• 14
    futbolda da basketbolda da nev-i şahsına münhasır oyuncuların bittiği bir dönemden geçiyoruz. mesela eskiden dünya kupasında her takımın farklı, arıza oyuncusu olurdu. paraguay'da chilavert vardı kaleci. frikikleri kullanırdı. kolombiya'da kaleci higuita vardı. topu alır karşı tarafın oyuncularını ipe dizerdi. kamerun'da torunlarını sevmek yerine gol kralı olmayı seçen roger milla vardı. basketbolda jordan vardı, barkley vardı, magic johnson, karl malone, john stockton vardı. say say bitmez.
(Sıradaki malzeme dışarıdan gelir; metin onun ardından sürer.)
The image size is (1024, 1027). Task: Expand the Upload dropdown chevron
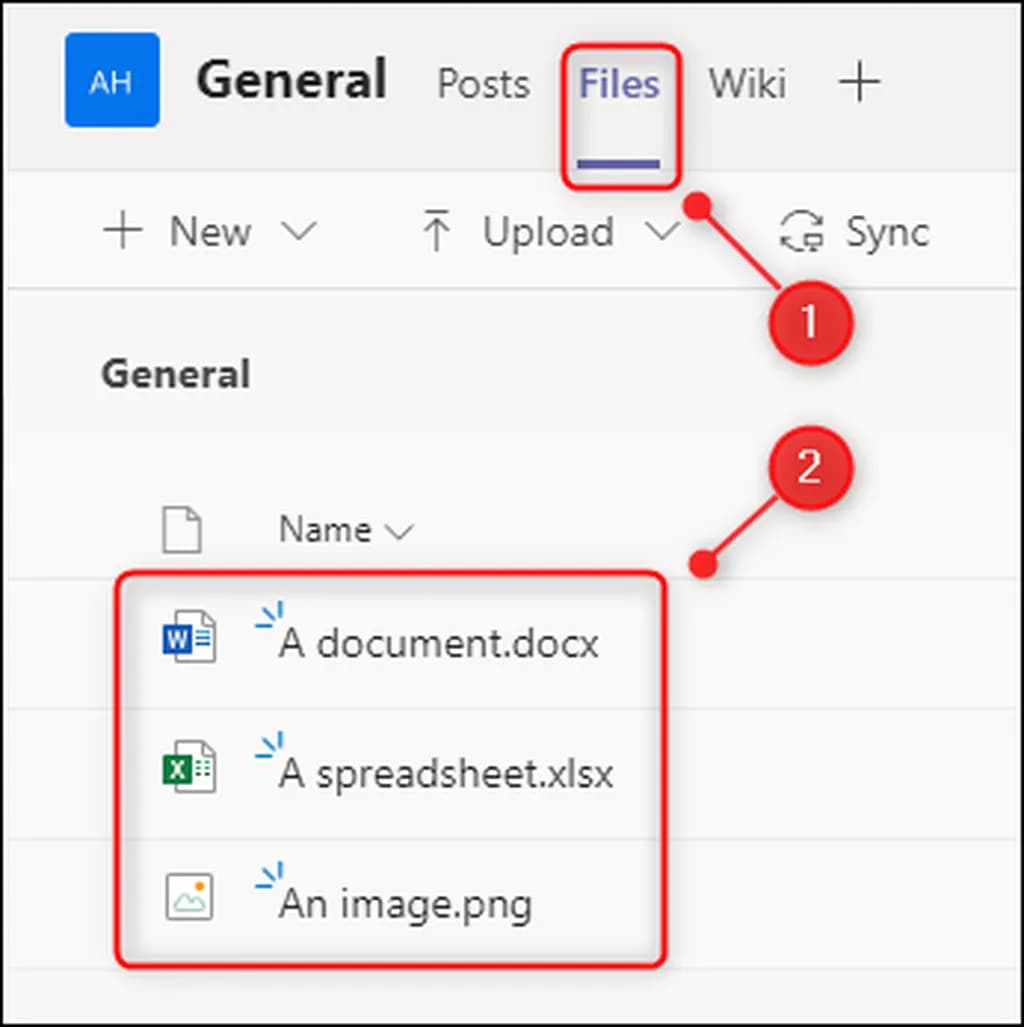pyautogui.click(x=661, y=232)
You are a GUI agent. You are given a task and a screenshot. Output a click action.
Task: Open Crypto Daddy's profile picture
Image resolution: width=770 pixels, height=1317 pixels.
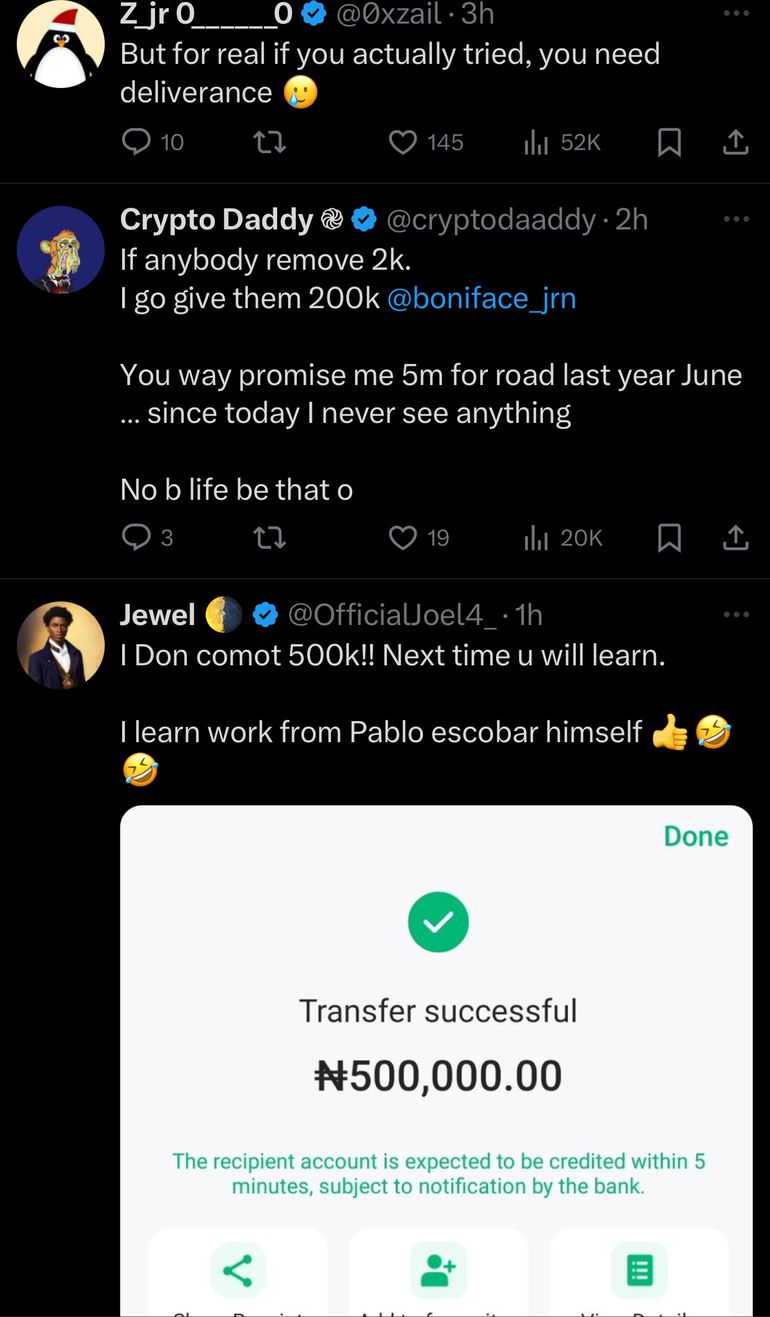point(61,250)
    şimdi böyle oyuncu sayısı az. mekanik bir yapı var. farklı oyuncuları törpüleyen setlere, taktiklere göre oynanan bir oyun var. bu da seyir zevkine yansıyor tabi.

    şahsen ben bu maçtan keyif aldım. ama eski zamanların keyiflerini alıp 40 dakika veya 90 dakika aynı konstantrasyon ile izleyebiliyor muyum, hayır. belki burada yaşın da ilerlemesinin payı vardır. belki de yeni kuşak gençler nasıl biz jordan'a bakıyorsak lebron'a, curry'e de bakıyor olabilir, bilemedim. ama bence eski oyuncular daha farklıydı ve farklı yönleri ile izlenirdi. şimdi daha tekdüze bir ortam var.

    aslında bu sadece spor ile de sınırlı değil. sanat tarafına bakarsak sinema ve müzik de aynı aşamadan geçiyor. yeni şarkı sayısı az. coverlar ile sektör yürümeye çalışıyor. sinema da netflix'in totoş ve bilim kurgu dolu tırt filmlerine kaldı. neyse kahvedeki dayı muhabbetine doğru daha fazla girmeden burada bitireyim cümlelerimi.